_PROBLEM DESCRIPTION_
Filter the listing below down to the lines holding the word "target", and copy those lines.

_DATA PROVIDED_
=== Section Start ===

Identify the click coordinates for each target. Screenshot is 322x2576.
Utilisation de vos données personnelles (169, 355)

=== Section End ===
=== Section Start ===

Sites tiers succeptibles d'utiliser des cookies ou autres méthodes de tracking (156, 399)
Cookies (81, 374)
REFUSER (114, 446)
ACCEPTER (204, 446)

=== Section End ===
=== Section Start ===

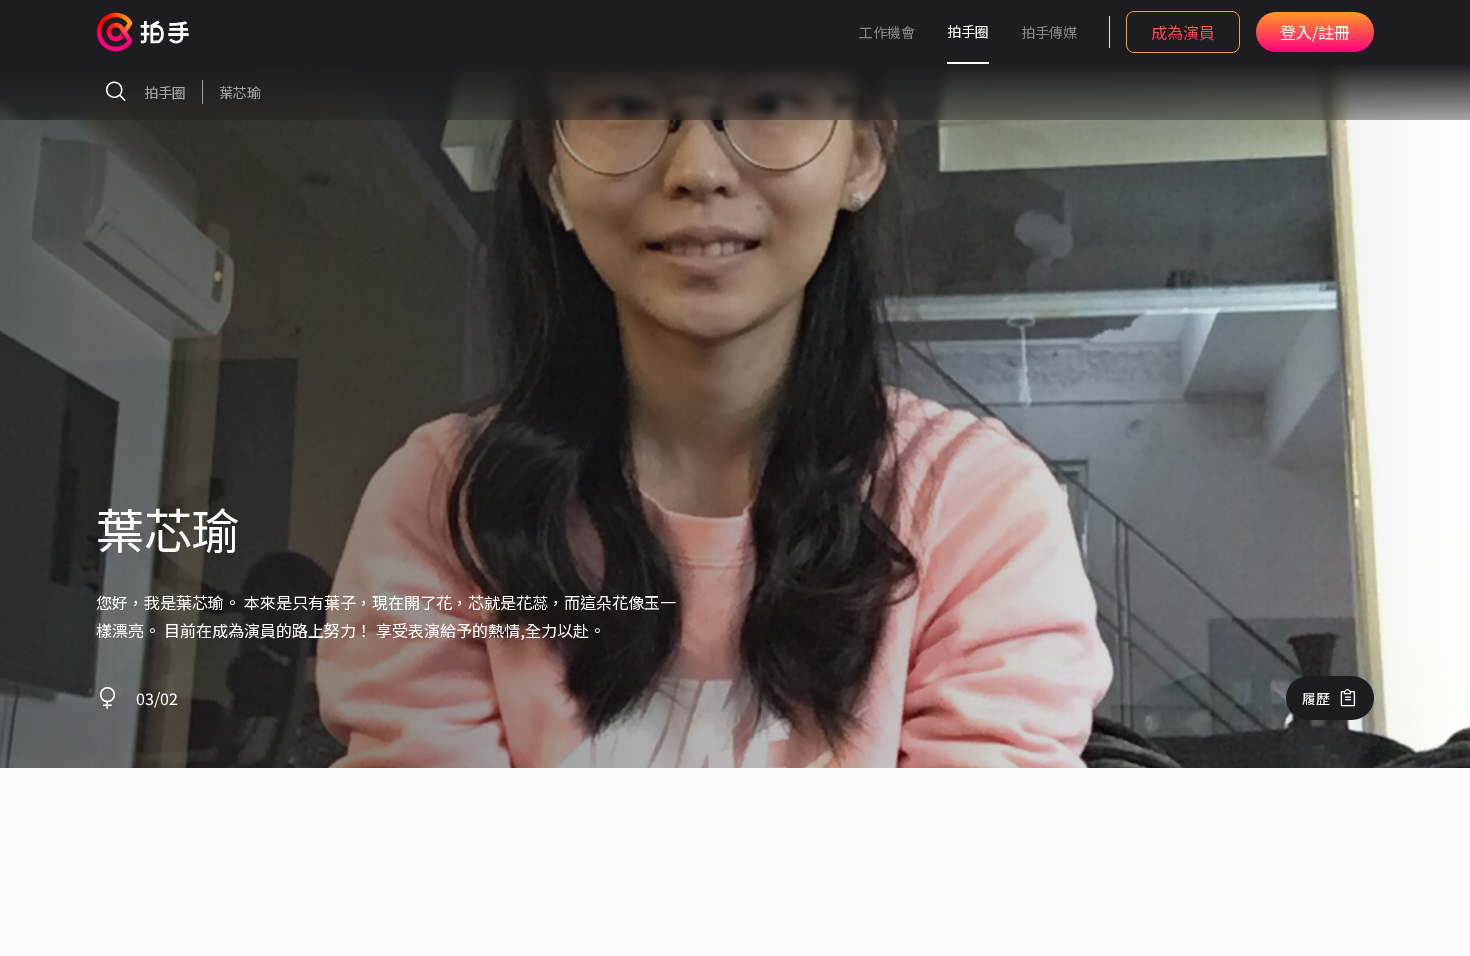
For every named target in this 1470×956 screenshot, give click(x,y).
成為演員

=== Section End ===

_RESPONSE BELOW_
Identify the click coordinates for each target. Screenshot is 322x2576.
For every named target in this 1470×956 screenshot, give click(x,y).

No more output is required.